I’m super conservative. I don’t spend anything. My monthly expenses are around $2,500 a month. I pay $900 a month in rent. The three biggest purchases I’ve made in the last 10 years were my laptop in 2014, which was around $1,500; my car, in 2017, which was around $2,700, $2,800; and then recently, I bought myself a new iPhone, which I’ve never done before ever, for $1,300. I usually use my mom’s old phones when she gets a new one.

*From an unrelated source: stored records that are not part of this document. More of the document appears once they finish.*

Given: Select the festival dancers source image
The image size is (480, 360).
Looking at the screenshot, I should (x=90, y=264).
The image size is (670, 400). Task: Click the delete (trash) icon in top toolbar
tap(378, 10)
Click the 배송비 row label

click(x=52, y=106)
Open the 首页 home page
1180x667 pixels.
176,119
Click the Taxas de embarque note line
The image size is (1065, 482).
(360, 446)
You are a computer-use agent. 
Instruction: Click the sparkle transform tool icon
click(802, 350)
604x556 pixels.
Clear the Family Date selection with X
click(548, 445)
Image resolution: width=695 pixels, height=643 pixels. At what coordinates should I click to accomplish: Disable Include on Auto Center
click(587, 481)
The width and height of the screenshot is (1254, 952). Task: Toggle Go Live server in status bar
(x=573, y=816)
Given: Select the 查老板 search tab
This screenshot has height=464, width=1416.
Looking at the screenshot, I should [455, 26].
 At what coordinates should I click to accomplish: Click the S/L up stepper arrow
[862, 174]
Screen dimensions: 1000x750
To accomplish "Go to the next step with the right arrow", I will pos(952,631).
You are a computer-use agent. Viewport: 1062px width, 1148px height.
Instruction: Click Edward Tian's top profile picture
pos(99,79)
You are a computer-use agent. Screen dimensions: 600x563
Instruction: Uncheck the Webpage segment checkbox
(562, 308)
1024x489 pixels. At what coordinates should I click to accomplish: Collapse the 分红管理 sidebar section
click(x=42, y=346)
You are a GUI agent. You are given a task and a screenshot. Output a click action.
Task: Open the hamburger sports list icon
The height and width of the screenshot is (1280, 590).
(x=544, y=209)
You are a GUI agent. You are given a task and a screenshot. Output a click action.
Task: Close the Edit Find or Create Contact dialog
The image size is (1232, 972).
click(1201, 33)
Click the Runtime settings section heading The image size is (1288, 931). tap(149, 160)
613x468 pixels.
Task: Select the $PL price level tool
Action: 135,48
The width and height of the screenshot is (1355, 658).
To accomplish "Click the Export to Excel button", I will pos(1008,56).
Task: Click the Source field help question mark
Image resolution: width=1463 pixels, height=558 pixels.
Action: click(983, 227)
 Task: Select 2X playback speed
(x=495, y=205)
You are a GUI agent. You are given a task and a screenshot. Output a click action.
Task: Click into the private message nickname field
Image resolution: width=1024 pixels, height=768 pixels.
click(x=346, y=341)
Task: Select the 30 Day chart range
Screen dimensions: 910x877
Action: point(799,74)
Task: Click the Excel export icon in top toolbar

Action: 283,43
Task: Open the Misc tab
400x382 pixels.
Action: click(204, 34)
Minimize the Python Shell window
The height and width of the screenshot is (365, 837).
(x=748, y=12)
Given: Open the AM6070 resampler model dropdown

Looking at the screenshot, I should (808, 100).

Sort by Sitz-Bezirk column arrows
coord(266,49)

It’ll come off as stupid, but I consider myself conservative from an investing perspective. I had $300,000 in a high-yield savings account, and I made like $1,000 a year on it, which was ridiculous, but I had been following the market pretty constantly. My job involves a lot of researching companies and trying to understand business and economic models. I like to read a lot, and there’s a lot of books on investing.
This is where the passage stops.